------ EXERCISE MATERIAL ------

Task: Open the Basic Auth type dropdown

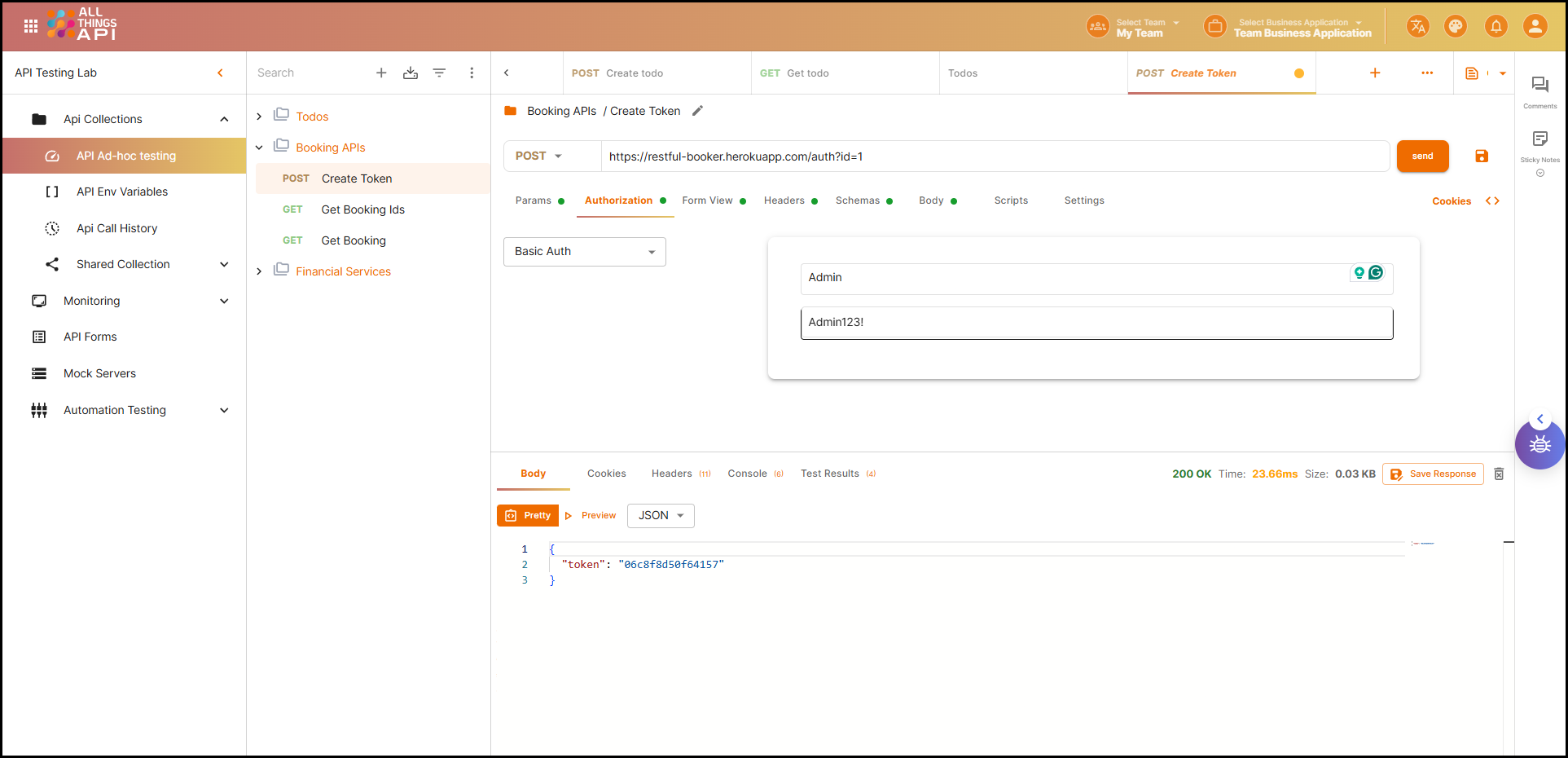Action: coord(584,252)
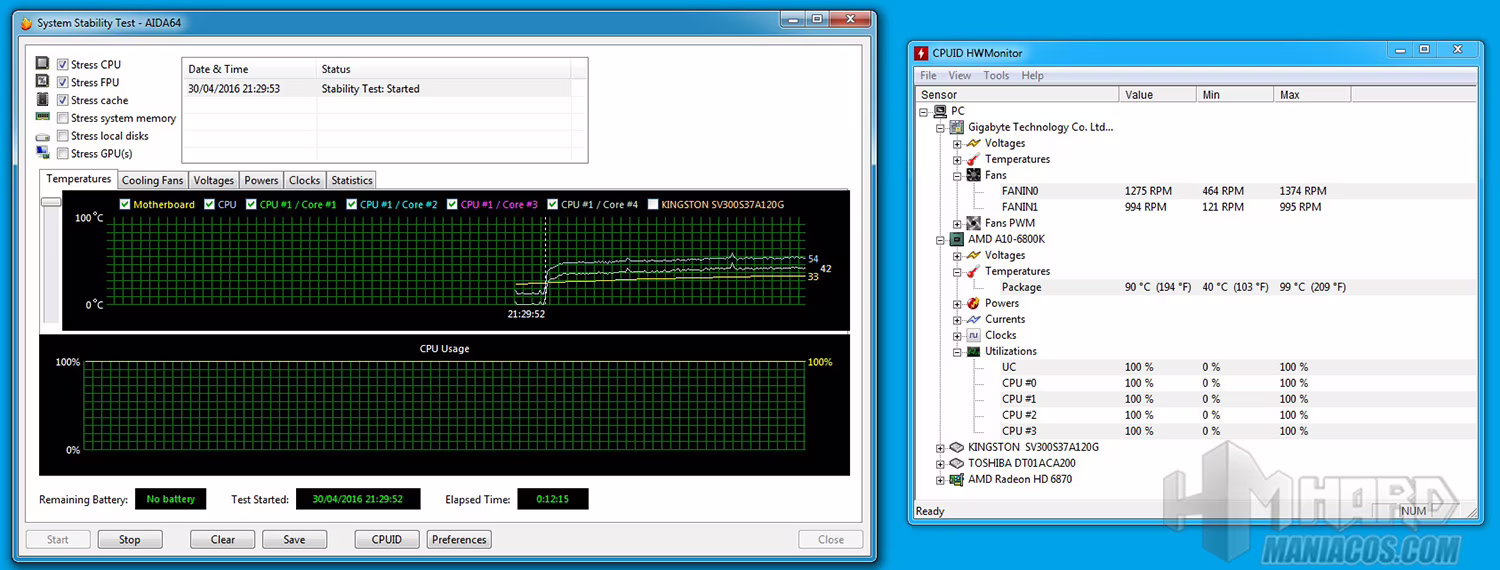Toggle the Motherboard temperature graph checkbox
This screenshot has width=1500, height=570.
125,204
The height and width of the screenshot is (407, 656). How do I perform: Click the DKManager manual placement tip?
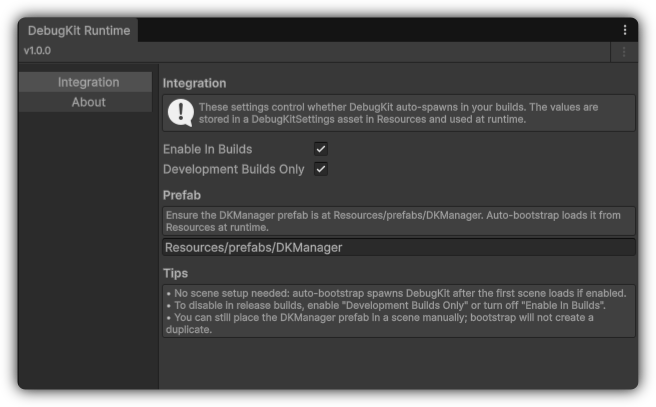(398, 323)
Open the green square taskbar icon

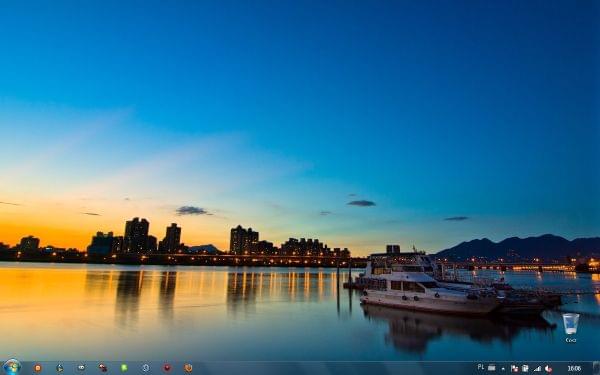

------
------ EXERCISE MATERIAL ------

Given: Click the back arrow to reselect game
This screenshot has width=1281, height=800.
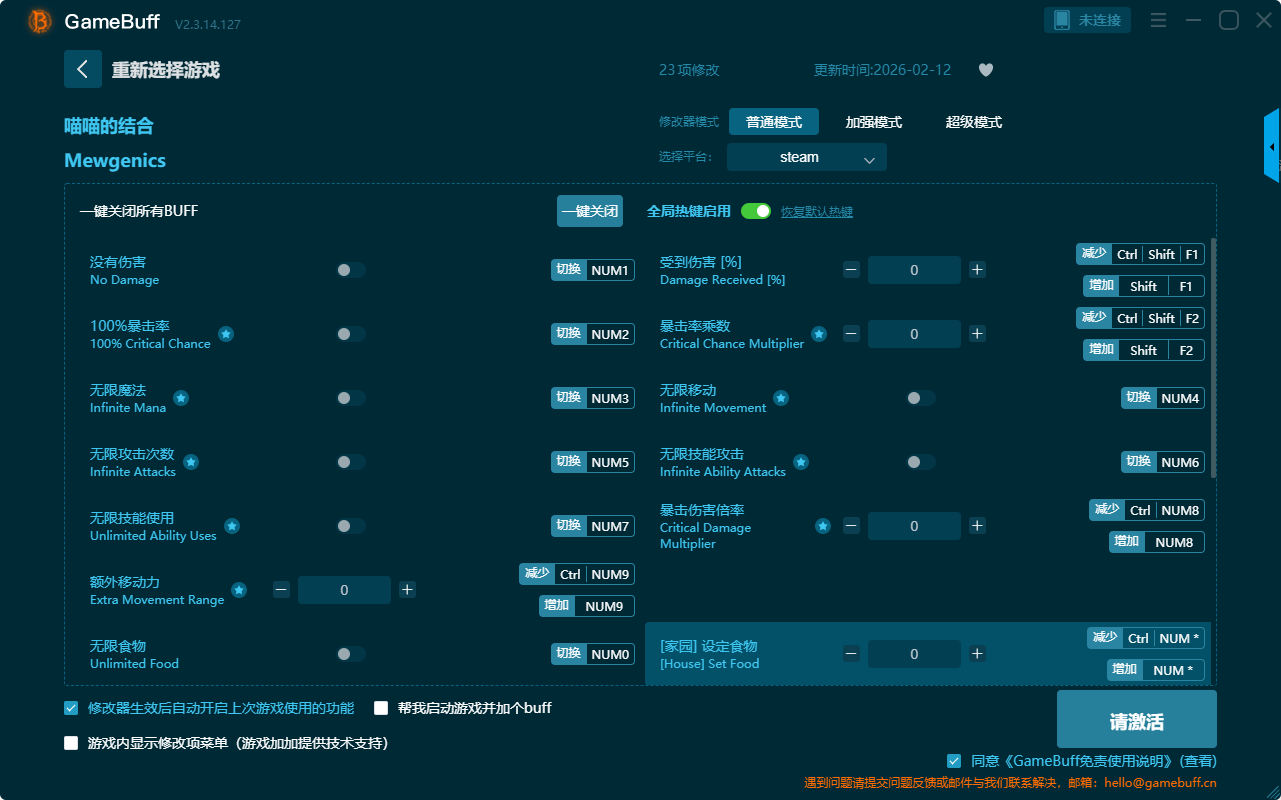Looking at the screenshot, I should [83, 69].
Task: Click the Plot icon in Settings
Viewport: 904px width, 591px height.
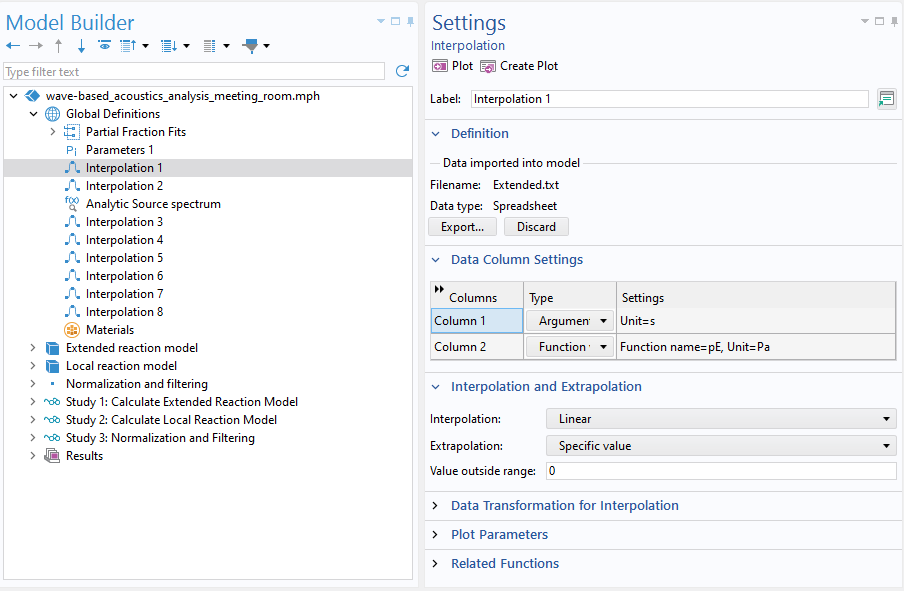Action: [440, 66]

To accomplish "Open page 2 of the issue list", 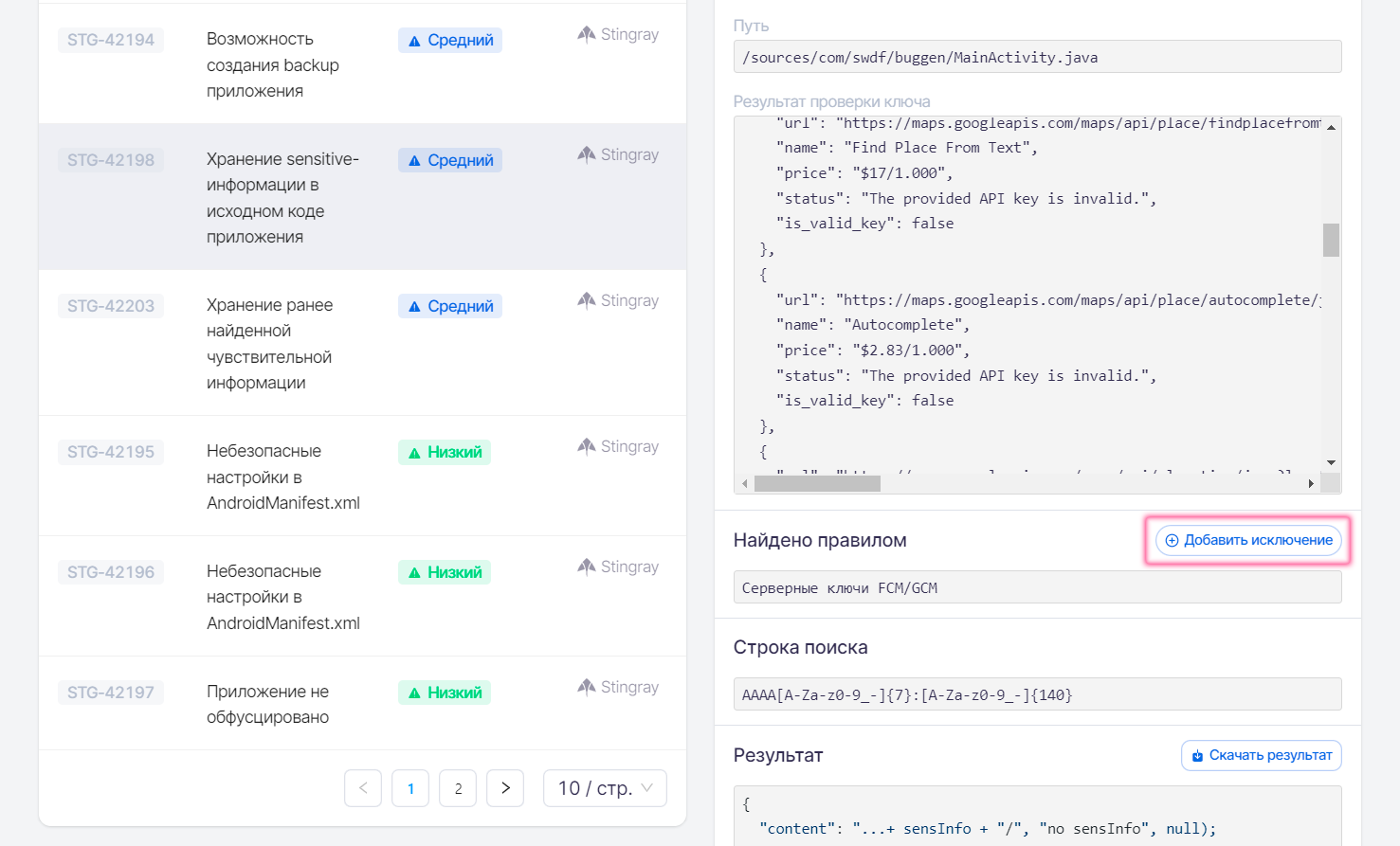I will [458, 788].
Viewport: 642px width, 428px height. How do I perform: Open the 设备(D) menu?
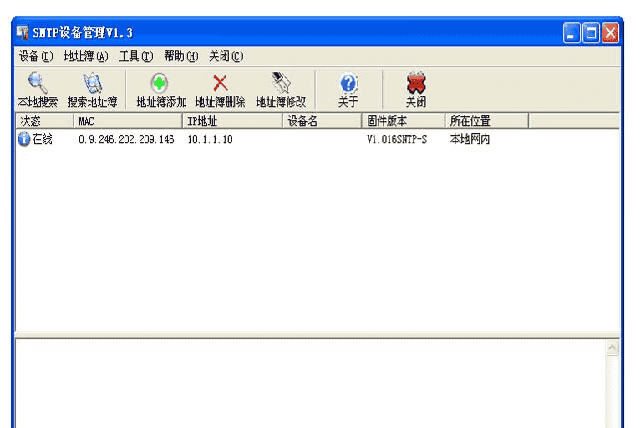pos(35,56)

------

= BRIEF =
Give back the exact lines above, running from the one that has "Task: Open the Basic Auth type dropdown" through the one that has "Open the green square taskbar icon", with nothing added and no pictures.

= RESULT OF THE TASK =
Task: Open the Basic Auth type dropdown

Action: coord(584,252)
Toggle the Motherboard temperature graph checkbox
This screenshot has width=1500, height=570.
125,204
The height and width of the screenshot is (407, 656). How do I perform: Click the DKManager manual placement tip?
(398, 323)
Open the green square taskbar icon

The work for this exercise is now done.